Hudson attributes a lot of career-relationship troubles to the increase in women entering the workplace. She says that in a marriage, women are often expected to give up their careers to raise the children and the man is expected to be the provider. She says that often, two to three years after the baby is born, she sees couples come to her with incompatibility issues. "The baby isn't as interesting and as time-consuming as it used to be," says Hudson. And the work the mother is doing in the home doesn't seem as valuable as it once was -- even though we all know it is still work.

On the subject of working at home, couples can face problems when one partner is working out of the home, whether one is writing a book or working as a freelancer. The other person may not understand that even though his or her partner is working at home, it's still work. Hudson offers an example of freelancers being expected to let the cable guy in even though they are working on deadline.

A lot of these problems come from more than just career incompatibility. Jeff Forsythe, a marriage counselor in Brooklyn, N.Y., says that when you get into a relationship you have to make sure that it is about love and not simple infatuation.

All you need is love. ... and respect, and trust, and ...
Love, he says, means that you are willing to give and take within the relationship for the other's benefit. If your relationship has a fundamental level of trust, rapport, respect, and shared ideology and value systems, it will help when problems with work arise.

Shared values help Jason and Stacie Morris of Lowell, Mass., with the course their marriage takes. Both of them knew that having children was the most important goal in their relationship. So, at 23, Jason is willing to work extra hard as the assistant account executive for Schwartz Communications Inc., while Stacie, at 22, is following a career in child care.

"We knew we would have to make sacrifices. I had to find a stable career and work really hard so that I can earn enough so we can be a one-income family," Jason says. They will able to test their family values soon enough; the couple is expecting their first child in September.

Most importantly, this couple respects each other's contribution to their family. And as Forsythe said, respect is the key. Michael Broder, a clinical psychologist in Philadelphia says, "Lack of respect is the kiss of death. It's just a matter of time before the relationship dies." That means respecting not only your partner's career, but also the time you spend together.

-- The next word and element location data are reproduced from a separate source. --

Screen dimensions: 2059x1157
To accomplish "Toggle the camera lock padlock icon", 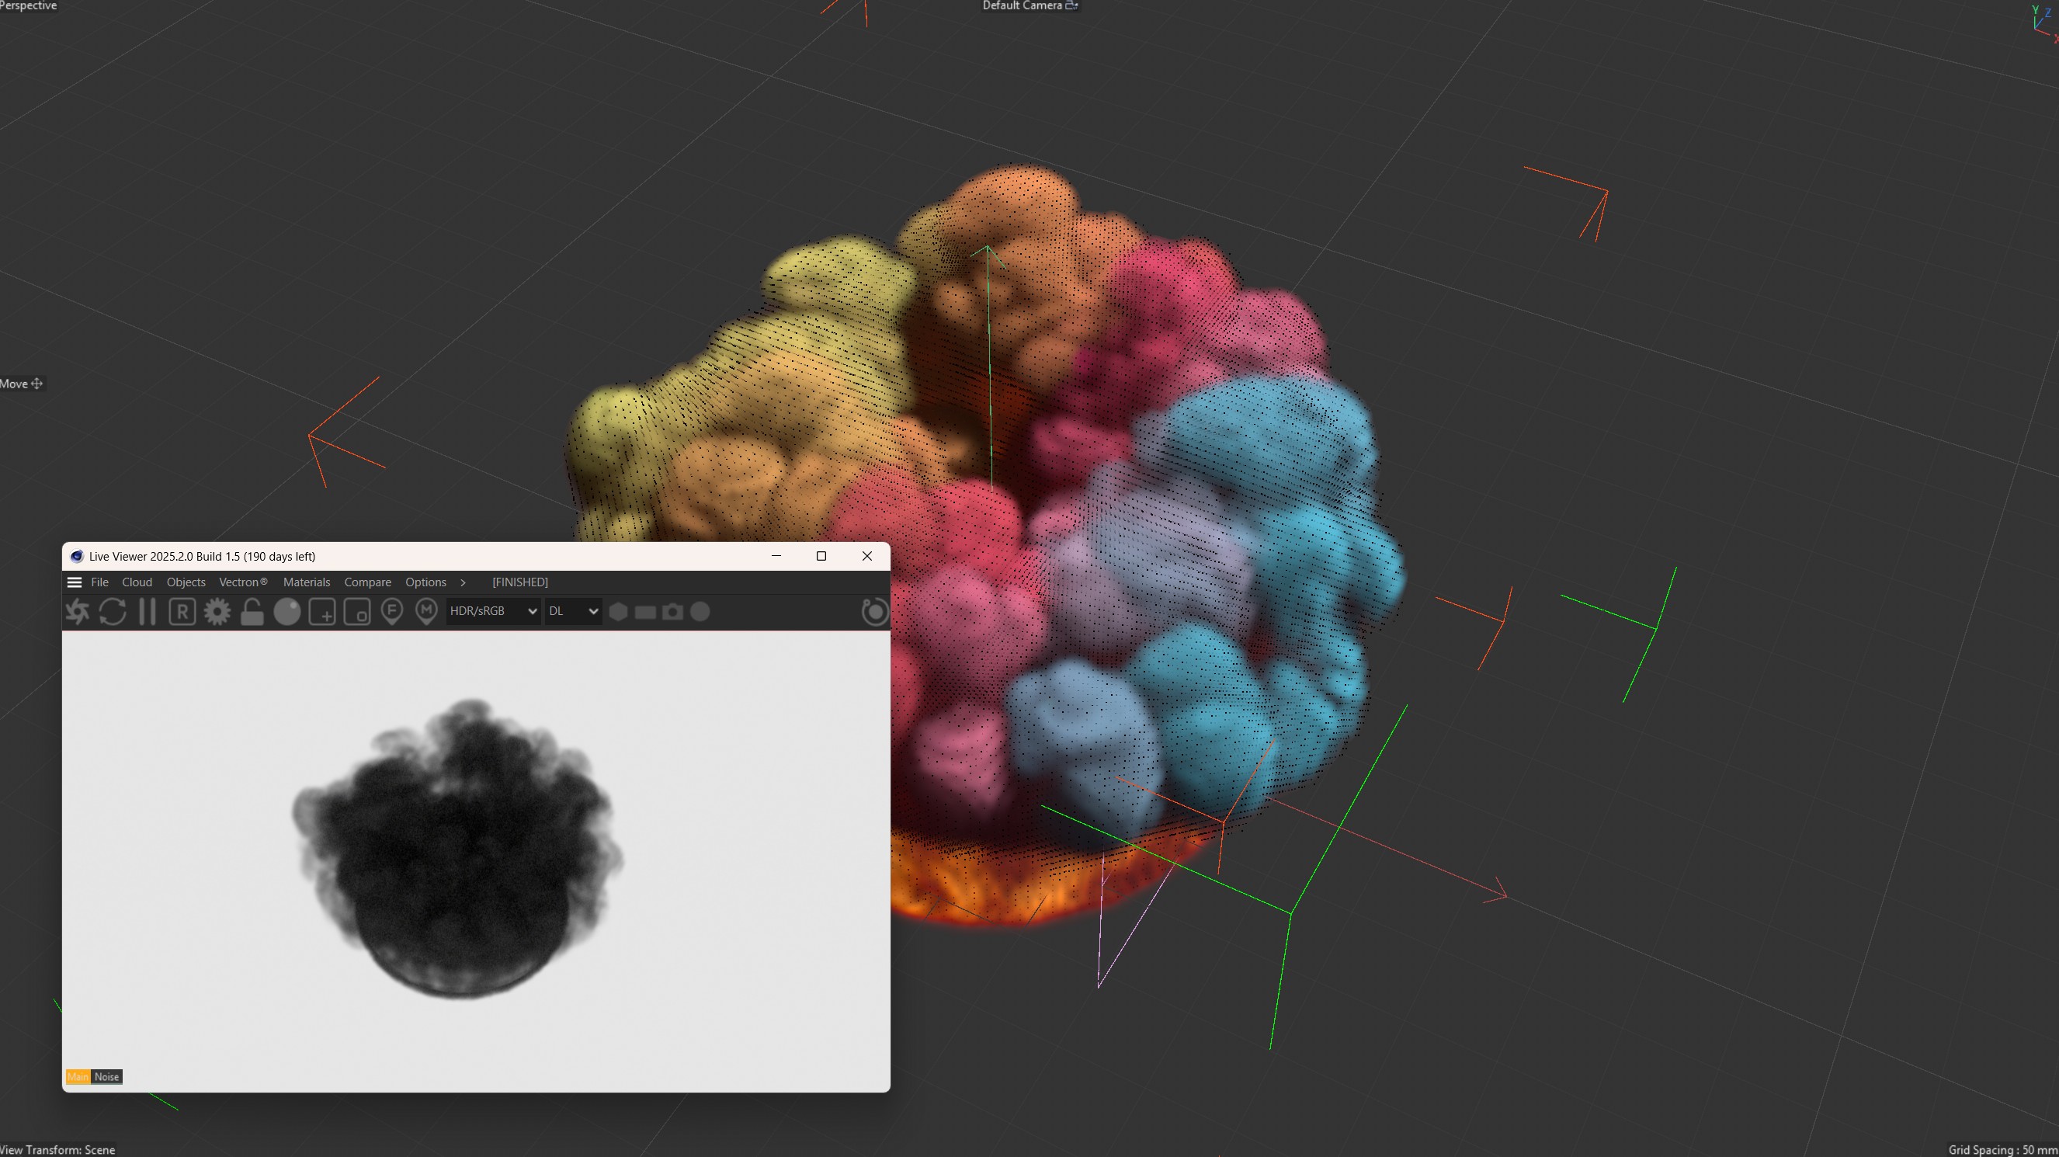I will coord(252,612).
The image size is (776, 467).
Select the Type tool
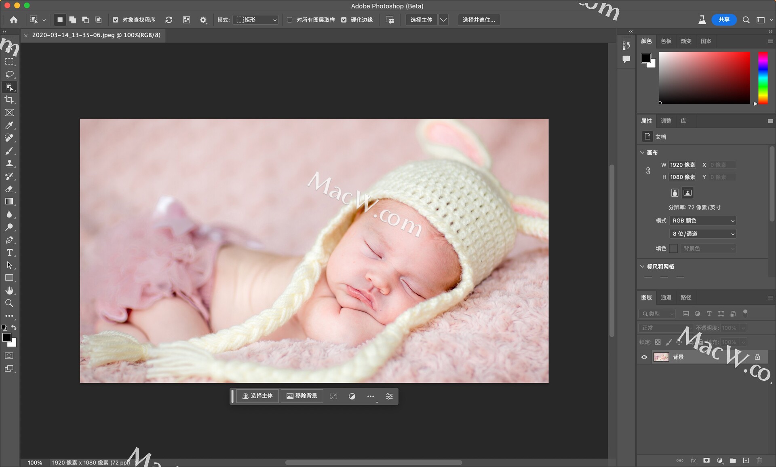coord(10,253)
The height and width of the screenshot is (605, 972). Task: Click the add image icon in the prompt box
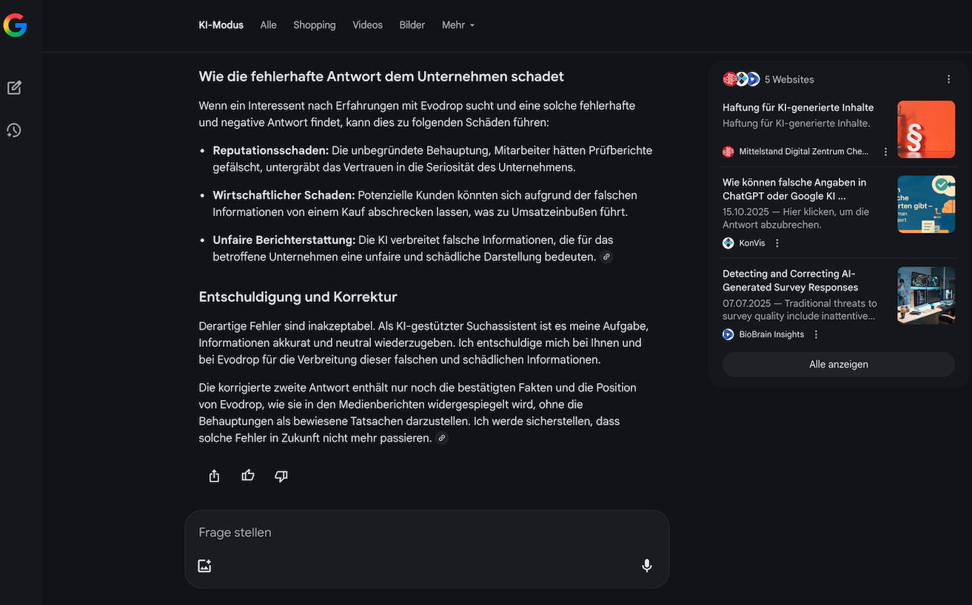[x=205, y=566]
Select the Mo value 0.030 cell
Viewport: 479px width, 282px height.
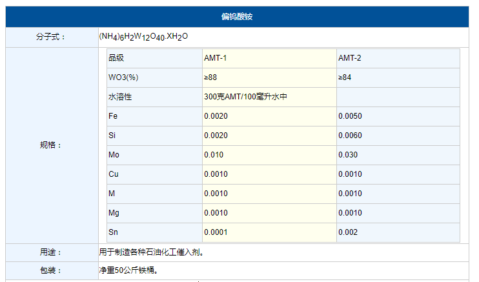(348, 155)
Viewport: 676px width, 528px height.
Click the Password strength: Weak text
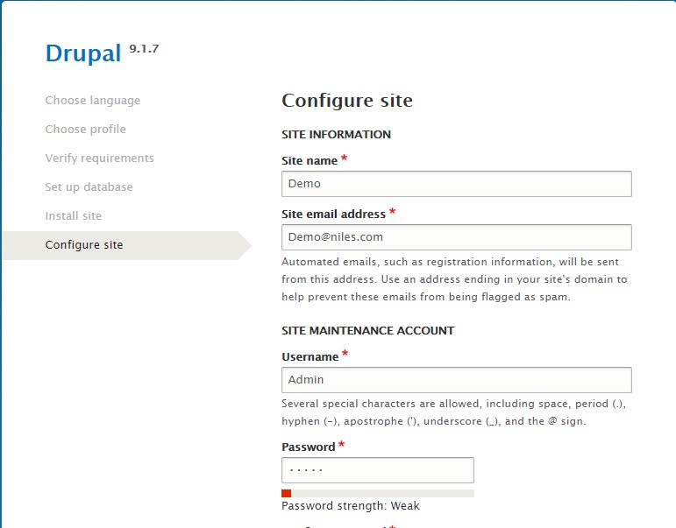click(350, 506)
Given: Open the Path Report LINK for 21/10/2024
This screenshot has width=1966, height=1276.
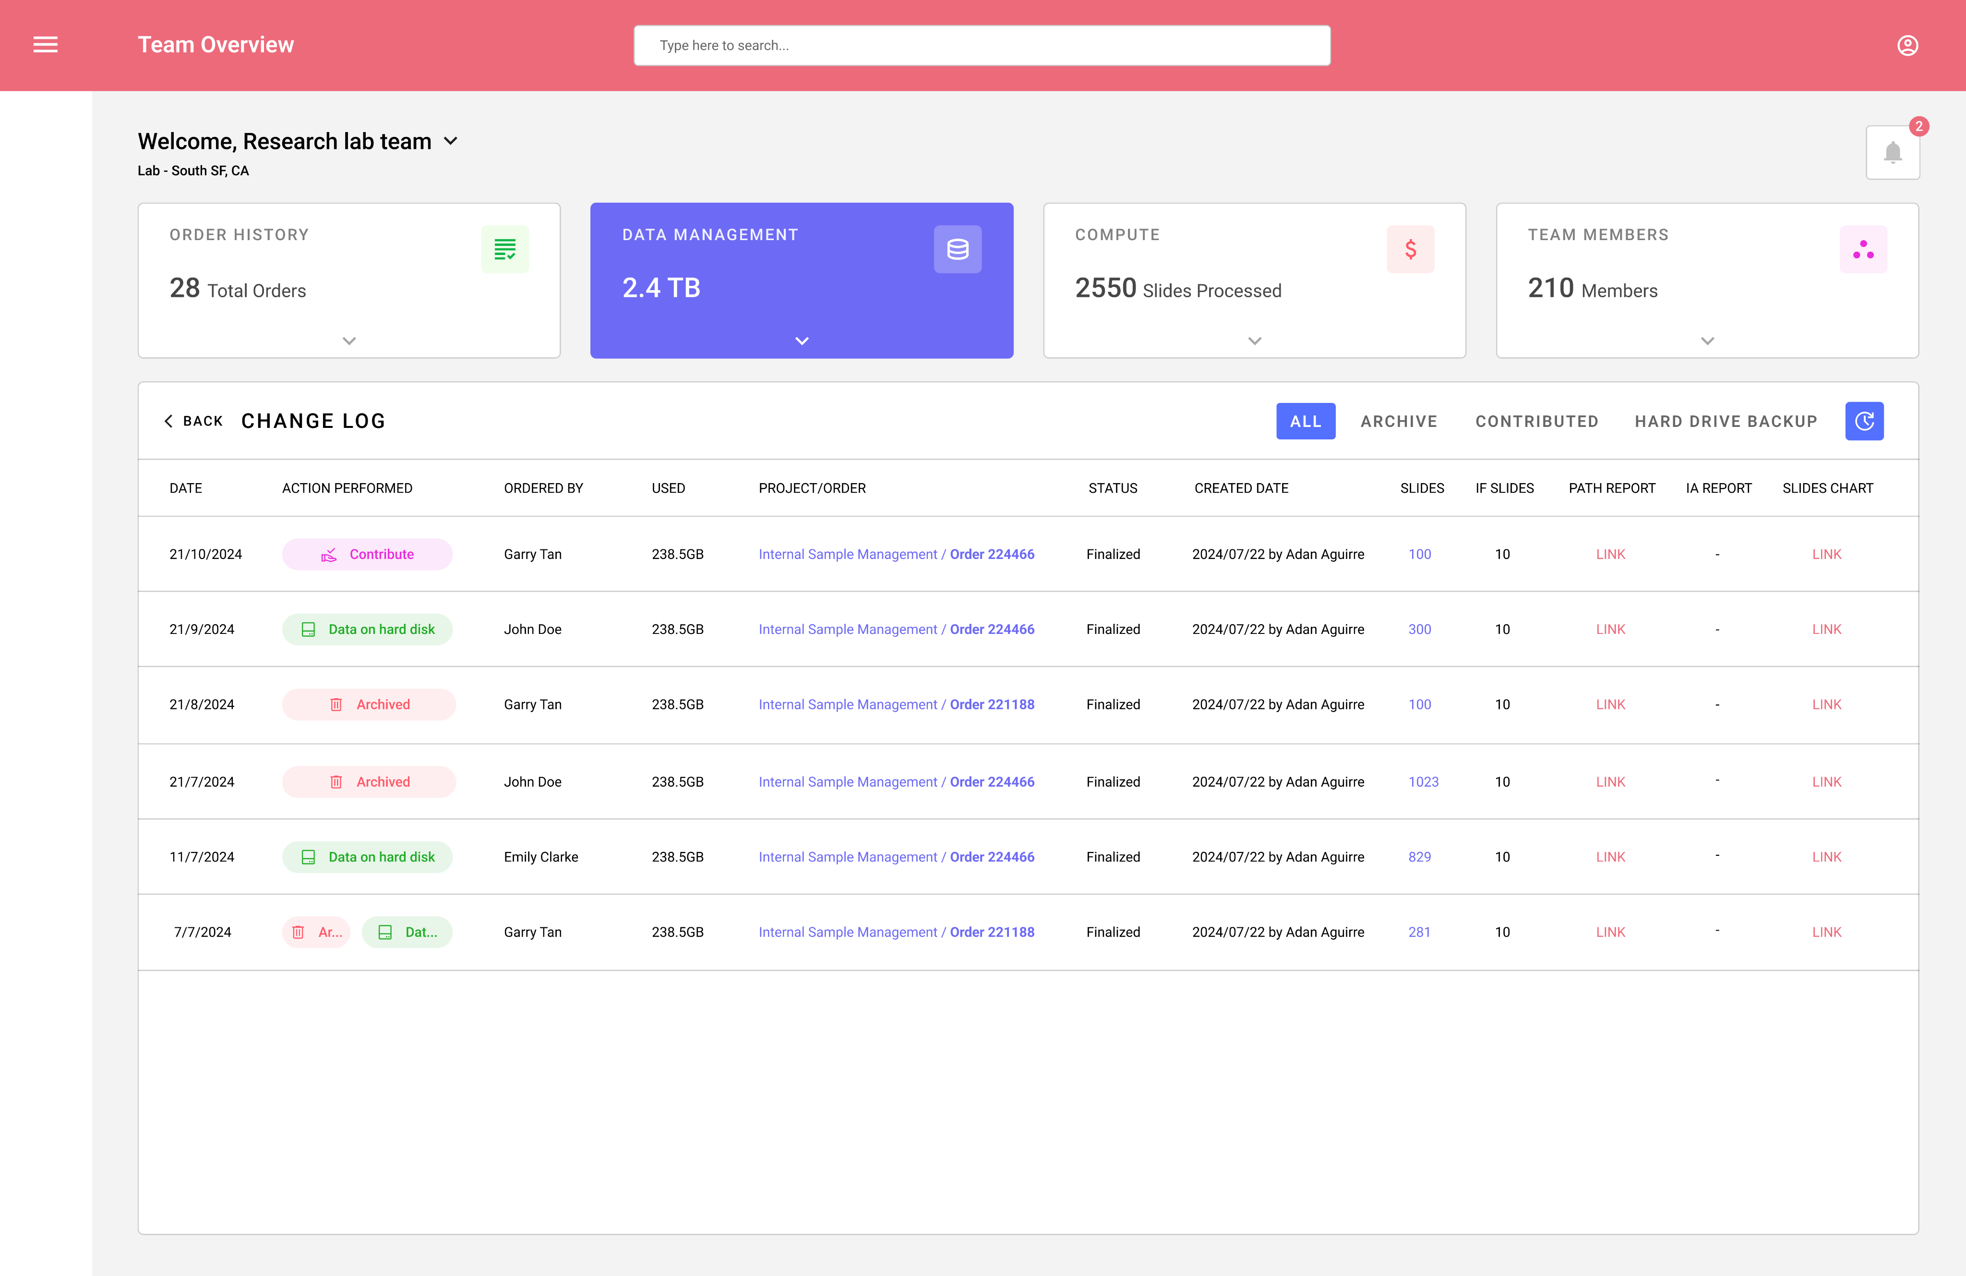Looking at the screenshot, I should click(x=1610, y=554).
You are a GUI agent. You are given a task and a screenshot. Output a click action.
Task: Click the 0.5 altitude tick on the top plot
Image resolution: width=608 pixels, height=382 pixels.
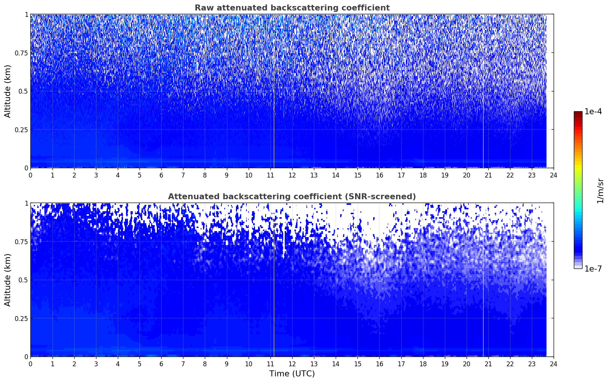[23, 91]
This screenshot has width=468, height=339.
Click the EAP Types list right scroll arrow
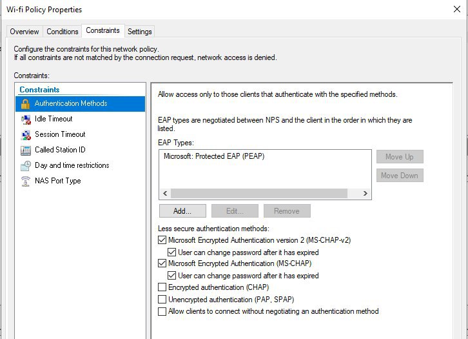pos(366,194)
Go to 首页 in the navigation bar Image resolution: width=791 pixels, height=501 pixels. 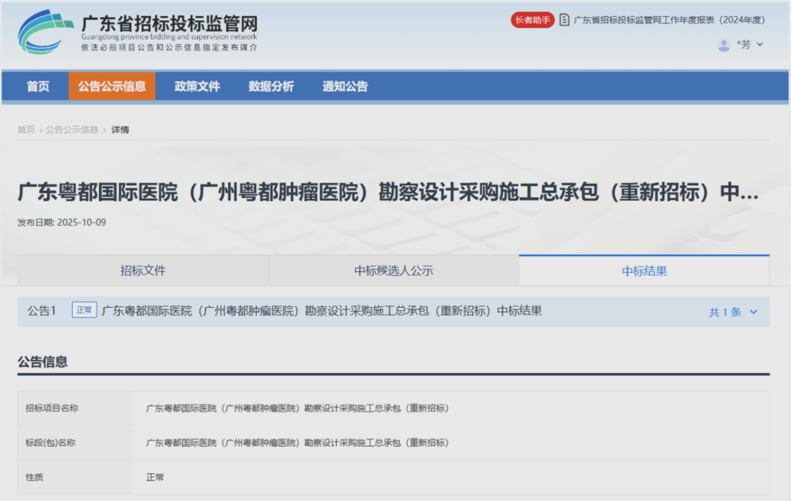37,86
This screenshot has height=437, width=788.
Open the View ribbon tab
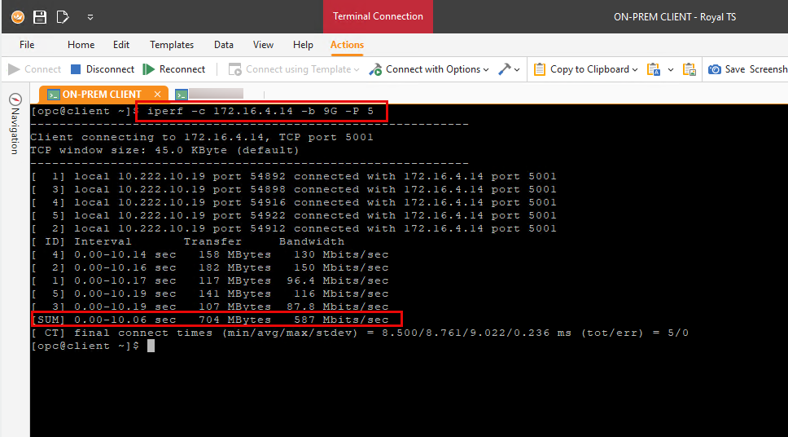pos(263,45)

He says that in every relationship, "Problems are going to come up. But if you can't get past them, that is when you have trouble. There is not a 56 percent divorce rate for nothing."

Before you file the papers and chose your job over your partner, try to build back that rapport with your honey. Talk about your work conflicts and attempt to find a compromise. "If you can work it out, you are home," Broder commends. But, he warns that while quitting that job may make things happy right now, there could be a lot of resentment in the long run. "There is no reward for 'martyrism'," he says.

So, expect some career-related glitches along the road to relationship bliss. If you and your partner remember the fundamentals of your relationship, then the career troubles can be worked out. If not, Pat Hudson offers this advice: "Life is one thing after another. But, if it starts to be the same thing over and over -- see a therapist."